Gempar.
Mungkin hal inilah yang terjadi kala Siami Ajari bersama Alif menguak sebuah pristiwa kebohongan UN 2011
kemarin. Akibatnya, keduanya diusir dari wilayah tempat tinggalnya, Gandel, Jawa Timur. Sebuah gebrakan yang luar biasa
melalui kejujuran yang berahir dengan kepahitan.
Secara
status mereka (ibu dan anak_red) bukanlah kalangan birokrat atas yang bersinggungan
dengan alat kekuasaan, keduanya juga bukan tokoh pembuat kebijakan publik di negeri ini. Namun
keberanian yang ia ungkapkan adalah sebuah momentum kebangkitan kejujuran yang
telah lama mati suri di negeri ini. Terkuaknya kasus contekan massal dalam
Ujian UN tingkat SD beberapa waktu yang
lalu layak menjadi sebuah dilema besar dalam pendidikan kejujuran. Contekan
massal dilakukan pelaku pendidikan itu sendiri yakni, antara guru dan murid.

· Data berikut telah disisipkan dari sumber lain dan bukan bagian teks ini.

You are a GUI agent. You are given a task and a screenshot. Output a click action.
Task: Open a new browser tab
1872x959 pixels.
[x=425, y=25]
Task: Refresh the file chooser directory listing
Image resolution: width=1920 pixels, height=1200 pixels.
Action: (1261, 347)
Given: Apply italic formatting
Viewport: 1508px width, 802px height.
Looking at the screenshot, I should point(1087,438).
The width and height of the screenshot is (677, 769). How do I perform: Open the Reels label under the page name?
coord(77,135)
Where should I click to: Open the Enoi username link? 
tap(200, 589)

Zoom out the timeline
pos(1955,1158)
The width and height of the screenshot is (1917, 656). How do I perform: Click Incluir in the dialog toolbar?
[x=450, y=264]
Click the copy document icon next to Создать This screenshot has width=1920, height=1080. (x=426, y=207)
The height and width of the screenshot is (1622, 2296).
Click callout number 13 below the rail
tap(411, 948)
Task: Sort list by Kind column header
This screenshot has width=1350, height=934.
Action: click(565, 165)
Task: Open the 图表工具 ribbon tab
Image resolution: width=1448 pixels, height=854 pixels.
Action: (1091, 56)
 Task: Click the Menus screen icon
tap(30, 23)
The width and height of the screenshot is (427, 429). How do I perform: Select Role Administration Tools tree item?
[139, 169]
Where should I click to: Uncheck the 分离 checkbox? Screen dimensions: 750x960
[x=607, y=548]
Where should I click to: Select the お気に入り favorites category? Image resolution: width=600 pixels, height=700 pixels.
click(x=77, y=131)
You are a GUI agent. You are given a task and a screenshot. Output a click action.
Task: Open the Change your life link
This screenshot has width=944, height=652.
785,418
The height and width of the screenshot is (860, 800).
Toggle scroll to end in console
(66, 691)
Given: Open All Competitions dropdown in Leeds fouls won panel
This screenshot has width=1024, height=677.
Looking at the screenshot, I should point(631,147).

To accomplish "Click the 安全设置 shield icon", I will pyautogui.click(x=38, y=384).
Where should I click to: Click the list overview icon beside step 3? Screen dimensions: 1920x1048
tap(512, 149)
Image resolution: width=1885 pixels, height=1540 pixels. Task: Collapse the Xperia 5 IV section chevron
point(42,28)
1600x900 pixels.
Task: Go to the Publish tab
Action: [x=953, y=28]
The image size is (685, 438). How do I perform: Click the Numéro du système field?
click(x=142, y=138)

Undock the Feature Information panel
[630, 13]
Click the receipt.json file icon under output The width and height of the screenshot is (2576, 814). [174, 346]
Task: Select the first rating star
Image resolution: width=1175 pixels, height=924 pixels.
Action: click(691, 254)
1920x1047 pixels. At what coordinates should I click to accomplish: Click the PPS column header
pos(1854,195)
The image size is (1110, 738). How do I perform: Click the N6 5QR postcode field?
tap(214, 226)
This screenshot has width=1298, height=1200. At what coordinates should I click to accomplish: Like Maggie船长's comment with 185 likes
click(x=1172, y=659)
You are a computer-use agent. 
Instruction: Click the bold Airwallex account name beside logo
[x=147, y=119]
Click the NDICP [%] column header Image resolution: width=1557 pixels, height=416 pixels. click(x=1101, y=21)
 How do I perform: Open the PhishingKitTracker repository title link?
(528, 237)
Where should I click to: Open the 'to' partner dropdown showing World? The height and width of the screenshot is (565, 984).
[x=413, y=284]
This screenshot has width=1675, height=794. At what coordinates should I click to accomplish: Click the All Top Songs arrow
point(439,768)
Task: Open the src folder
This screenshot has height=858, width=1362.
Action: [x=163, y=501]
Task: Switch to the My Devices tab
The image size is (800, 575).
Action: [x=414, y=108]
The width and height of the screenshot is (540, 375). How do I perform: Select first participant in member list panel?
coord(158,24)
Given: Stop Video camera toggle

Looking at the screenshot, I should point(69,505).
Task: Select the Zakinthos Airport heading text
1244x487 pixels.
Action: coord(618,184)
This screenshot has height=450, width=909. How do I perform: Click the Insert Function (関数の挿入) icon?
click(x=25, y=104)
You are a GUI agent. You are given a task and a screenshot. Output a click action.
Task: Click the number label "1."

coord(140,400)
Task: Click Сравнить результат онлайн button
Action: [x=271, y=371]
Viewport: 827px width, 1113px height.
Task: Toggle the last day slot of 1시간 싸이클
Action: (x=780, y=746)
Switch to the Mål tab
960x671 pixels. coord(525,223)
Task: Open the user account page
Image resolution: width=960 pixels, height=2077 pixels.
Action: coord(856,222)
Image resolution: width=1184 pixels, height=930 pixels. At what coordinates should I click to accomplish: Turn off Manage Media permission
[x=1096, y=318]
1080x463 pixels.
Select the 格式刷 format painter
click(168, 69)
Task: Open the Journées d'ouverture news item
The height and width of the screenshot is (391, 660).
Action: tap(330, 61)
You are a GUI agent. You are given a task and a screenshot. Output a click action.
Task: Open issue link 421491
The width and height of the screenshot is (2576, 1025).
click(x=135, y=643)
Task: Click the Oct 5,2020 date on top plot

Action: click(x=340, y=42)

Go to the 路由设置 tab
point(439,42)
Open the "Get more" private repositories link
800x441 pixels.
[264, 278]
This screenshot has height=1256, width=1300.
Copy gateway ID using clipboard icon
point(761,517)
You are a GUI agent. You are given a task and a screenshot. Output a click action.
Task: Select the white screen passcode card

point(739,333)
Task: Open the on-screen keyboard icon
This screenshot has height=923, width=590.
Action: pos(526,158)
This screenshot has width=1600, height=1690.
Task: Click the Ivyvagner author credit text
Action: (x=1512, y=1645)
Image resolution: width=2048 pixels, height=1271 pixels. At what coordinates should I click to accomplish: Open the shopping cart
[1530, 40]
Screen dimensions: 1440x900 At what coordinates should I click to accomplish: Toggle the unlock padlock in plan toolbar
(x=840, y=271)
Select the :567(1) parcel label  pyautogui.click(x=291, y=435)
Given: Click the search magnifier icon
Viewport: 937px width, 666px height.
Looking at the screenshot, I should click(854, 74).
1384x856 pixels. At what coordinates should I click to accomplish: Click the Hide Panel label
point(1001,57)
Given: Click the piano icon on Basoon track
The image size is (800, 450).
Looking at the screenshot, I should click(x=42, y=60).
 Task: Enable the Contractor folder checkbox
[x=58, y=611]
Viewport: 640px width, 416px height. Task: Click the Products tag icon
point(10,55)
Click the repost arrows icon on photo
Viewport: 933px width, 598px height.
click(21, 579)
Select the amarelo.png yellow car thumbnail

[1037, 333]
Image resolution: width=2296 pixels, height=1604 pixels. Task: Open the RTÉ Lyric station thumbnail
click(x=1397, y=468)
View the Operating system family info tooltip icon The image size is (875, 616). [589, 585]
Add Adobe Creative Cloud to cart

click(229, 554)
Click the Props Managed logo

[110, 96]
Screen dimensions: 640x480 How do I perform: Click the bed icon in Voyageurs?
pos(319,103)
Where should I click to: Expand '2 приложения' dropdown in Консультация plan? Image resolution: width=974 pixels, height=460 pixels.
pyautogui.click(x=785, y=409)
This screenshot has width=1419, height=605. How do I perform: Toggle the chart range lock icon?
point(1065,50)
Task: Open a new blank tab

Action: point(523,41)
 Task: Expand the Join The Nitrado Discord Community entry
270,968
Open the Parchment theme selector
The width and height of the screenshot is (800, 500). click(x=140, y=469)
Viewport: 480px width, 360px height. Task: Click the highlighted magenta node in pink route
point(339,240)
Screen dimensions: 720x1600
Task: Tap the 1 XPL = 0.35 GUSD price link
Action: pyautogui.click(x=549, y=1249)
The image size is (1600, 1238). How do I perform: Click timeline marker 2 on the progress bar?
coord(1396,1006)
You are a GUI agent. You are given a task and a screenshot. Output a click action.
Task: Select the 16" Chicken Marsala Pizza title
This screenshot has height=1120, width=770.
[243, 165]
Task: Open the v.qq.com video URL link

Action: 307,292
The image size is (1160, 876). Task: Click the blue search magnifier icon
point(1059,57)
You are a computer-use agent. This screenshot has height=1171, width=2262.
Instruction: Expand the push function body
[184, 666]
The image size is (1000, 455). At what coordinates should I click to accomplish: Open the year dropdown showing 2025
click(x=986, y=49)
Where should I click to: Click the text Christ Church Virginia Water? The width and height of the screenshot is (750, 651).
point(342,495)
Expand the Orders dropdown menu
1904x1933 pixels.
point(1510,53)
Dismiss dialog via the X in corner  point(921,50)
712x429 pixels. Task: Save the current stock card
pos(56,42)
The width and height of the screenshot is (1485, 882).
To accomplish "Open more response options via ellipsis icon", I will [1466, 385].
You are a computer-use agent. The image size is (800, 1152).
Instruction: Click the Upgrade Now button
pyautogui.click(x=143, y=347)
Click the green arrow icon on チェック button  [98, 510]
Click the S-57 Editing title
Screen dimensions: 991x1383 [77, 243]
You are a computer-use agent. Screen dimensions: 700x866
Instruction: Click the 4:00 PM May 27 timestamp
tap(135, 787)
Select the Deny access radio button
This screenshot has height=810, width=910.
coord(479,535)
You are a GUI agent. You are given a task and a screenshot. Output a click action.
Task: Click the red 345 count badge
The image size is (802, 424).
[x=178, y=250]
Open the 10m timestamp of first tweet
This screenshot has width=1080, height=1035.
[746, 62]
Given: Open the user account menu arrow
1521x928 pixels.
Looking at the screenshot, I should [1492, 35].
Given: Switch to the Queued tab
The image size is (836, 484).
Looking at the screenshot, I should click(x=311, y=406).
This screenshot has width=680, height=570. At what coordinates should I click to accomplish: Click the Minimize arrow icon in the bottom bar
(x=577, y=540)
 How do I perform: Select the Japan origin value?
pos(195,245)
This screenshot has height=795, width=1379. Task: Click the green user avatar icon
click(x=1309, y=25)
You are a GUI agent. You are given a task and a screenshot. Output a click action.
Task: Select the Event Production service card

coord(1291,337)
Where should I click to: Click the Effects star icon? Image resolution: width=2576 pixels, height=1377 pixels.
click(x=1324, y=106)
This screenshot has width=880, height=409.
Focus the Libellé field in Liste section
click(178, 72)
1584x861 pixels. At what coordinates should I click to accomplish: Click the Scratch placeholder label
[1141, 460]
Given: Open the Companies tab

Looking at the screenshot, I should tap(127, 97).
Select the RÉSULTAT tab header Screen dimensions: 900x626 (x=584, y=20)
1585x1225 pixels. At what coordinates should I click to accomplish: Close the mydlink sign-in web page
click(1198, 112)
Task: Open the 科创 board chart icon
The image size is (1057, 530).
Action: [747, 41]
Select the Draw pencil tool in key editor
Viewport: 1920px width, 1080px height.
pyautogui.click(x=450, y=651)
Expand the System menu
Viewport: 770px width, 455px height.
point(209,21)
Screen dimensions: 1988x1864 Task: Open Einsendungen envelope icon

Arahan guru yang memberikan secara sengaja lembaran kunci jawaban kepada sang
murid menjadi bukti kegagalan dalam
membangun pendidikan yang bersih.
Walaupun
dalam pemberian contekan ini, berawal dari sisi baiknya, yakni sang guru
memberikan lembaran jawaban agar siswanya lulus. Tapi kenapa dengan hal seperti
ini? Sebuah proses pendidikan melalui Praktik ketidakjujuran yang dilakukanya.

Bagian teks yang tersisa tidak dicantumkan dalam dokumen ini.